Well, it’s closer to the Sun than we are and so it orbits faster, taking just 225 days to go round. So it is catching us up just quick enough to counter our movement round the Sun. As it gets closer it will apparently move the other way and disappear in an instant, but that is a few months away.

Mercury does a similar thing but as it only takes 88 days to orbit the Sun, it is here and gone in a flash – relatively. It pops its head over the western horizon briefly in the second week of the month reaching its highest on the 10th but it never gets very high in the sky and disappears very soon after sunset.

As the sky gets darker, we begin to see the famous harbingers of the end of winter, high in the south. First off is the Pleiades, very distinctive as a fuzzy, cloudy patch dotted with bright, bluish stars (if a fuzzy, cloudy patch can be distinctive?). It’s due south at seven in the evening, quite high in the sky but a nearby bright Moon will spoil things for the first few days of the month.

Betelgeuse imaged by the Atacama Large Millimetre Array (ALMA/ESO/NAO/NRAO/E.O’Gorman/P. Kervella)

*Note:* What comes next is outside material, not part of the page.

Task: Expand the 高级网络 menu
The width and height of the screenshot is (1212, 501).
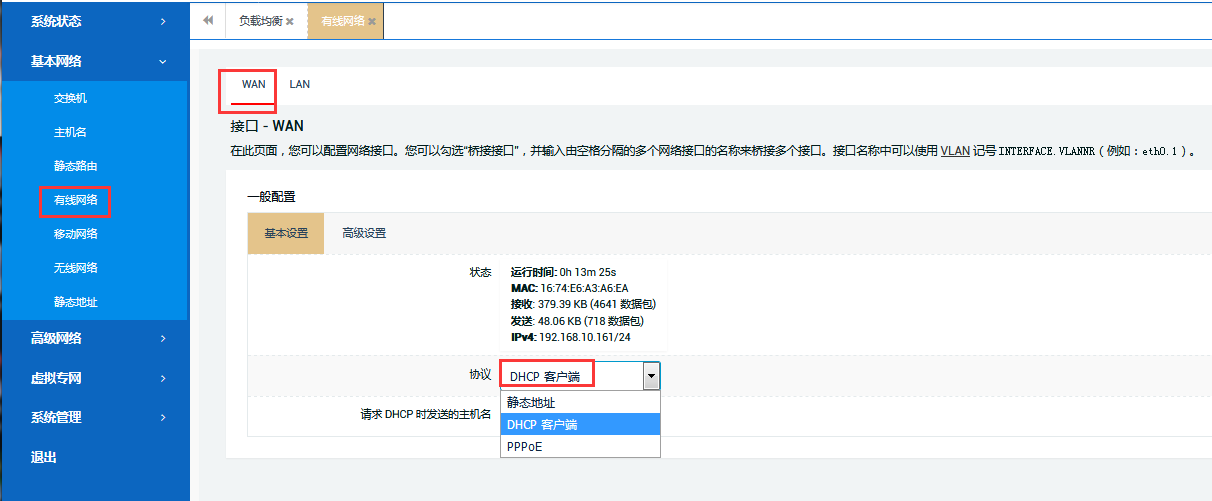Action: pyautogui.click(x=94, y=338)
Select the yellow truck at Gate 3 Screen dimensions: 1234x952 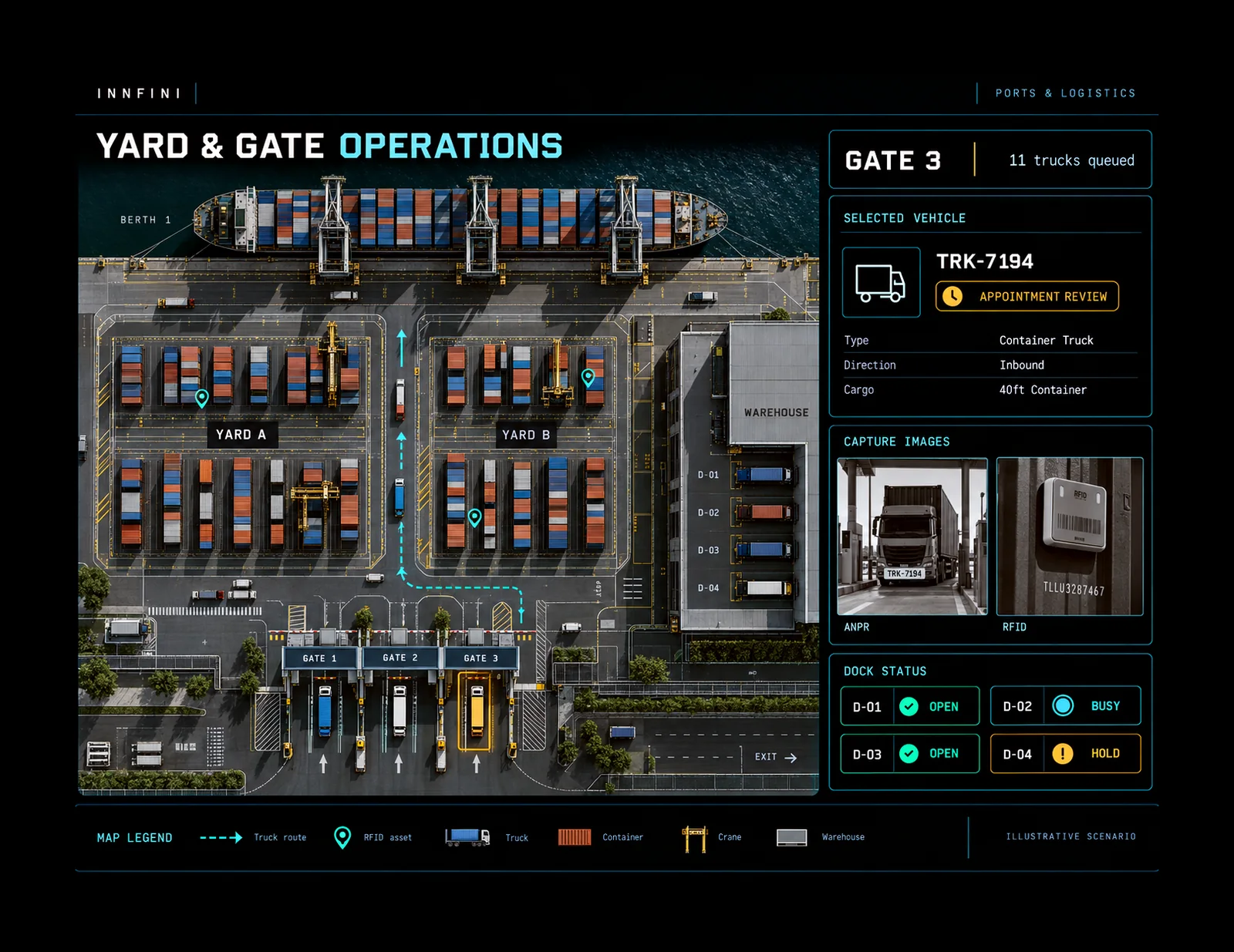477,709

To the left and slightly lower is the bright star Aldebaran, sitting within the vee formation of Taurus the bull. The obvious redness of this star shows that it is a red giant, one of many in this area of the sky. Left and lower again is the constellation of Orion, possibly the most famous after the Plough. Orion has two really bright stars: Rigel, down in the bottom right hand corner, and Betelgeuse in the top left.

But wait, what has happened to Betelgeuse? It used to be the brightest star in Orion but is now dimmer than Rigel and barely brighter than Bellatrix and Saiph in the other two corners. Well, Betelgeuse is a red giant, in fact a giant among giants, and these huge stars live fast and die young. It is much younger than our Sun and, like a troublesome teenager, it is rather unpredictably variable and since October has been decreasing in brightness.

This may be due to the turmoil in its boiling interior or it may have blown off a cloud of gas and dust which now partly obscures it, or it may have just gone into a bit of a sulk and is ready to explode. Unlikely, but keep a look out; you never know!